Stored records:
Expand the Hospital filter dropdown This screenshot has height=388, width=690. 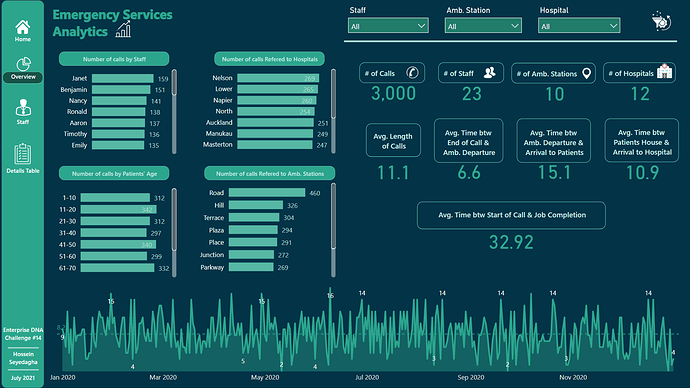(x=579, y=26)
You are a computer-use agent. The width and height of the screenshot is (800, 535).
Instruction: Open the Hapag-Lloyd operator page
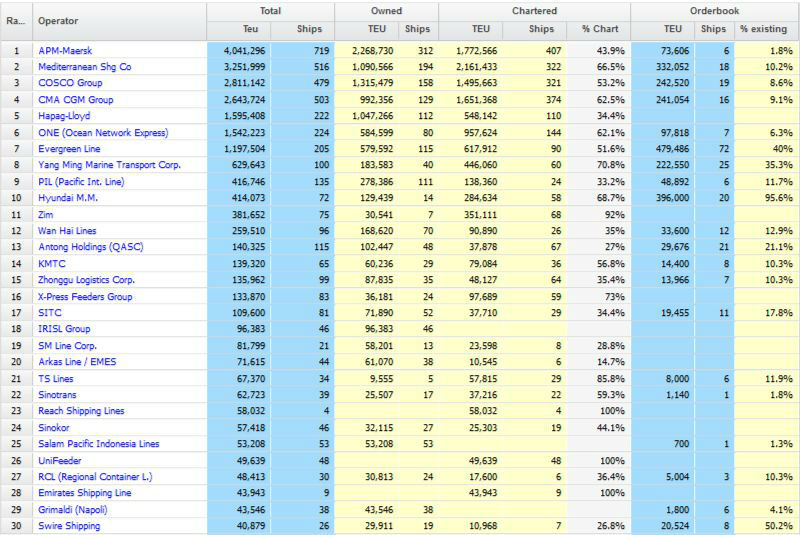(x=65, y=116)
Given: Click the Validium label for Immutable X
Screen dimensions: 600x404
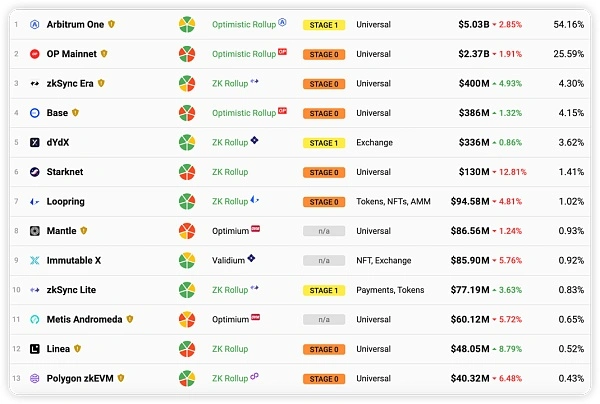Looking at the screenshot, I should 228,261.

## Exercise aim:
Reproduce exactly and only the lines from the one with "You are a computer-use" through the last entry, both included, excluding every picture.

## Response to this task:
You are a computer-use agent. The width and height of the screenshot is (800, 535).
Instruction: Open the Hapag-Lloyd operator page
(x=65, y=116)
Given: Click the Validium label for Immutable X
Screen dimensions: 600x404
Looking at the screenshot, I should 228,261.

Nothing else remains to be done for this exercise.